Fiscal retrenchment in countries that face a higher perceived sovereign default risk tends to be less contractionary. However, even among such high-risk countries, expansionary effects are unusual. Well, the UK was always a low default risk and the second sentence says it all.
The IMF has also produced a number of excellent ‘working papers’; papers which are not yet full IMF policy but which are informing its policy development. Have a look at this on Inequality, leverage and crises if you don’t believe me. Olivier Blanchard, the Fund’s chief economist has worked with Joe Stiglitz and others to try to shed some light on the failures of macroeconomics as a discipline. The IMF even organised a joint event in the summer of last year with the ILO on the Challenges of Growth, Employment and Social Cohesion which resulted in this excellent report.
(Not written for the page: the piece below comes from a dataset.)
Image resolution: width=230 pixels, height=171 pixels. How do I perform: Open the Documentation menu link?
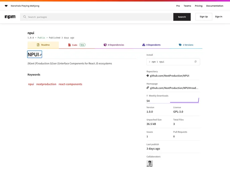click(x=215, y=6)
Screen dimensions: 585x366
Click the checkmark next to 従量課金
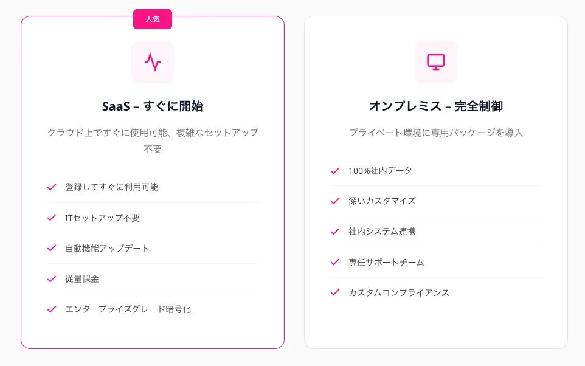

So why does the Fund continue to toe the orthodox line in its assessment of UK Government policy? Stephanie Flanders hints at the truth in a blog responding to today’s events:
“Impeccable sources have told me there was considerable concern among senior IMF economists last year at the pace of the coalition's plans to cut the deficit. However, political negotiations at the highest level meant that these concerns did not get expressed in public”.
When the IMF will adapt its political interventions to align with its current policy work is anybody’s guess. But its record suggests that we could be in for a very long wait.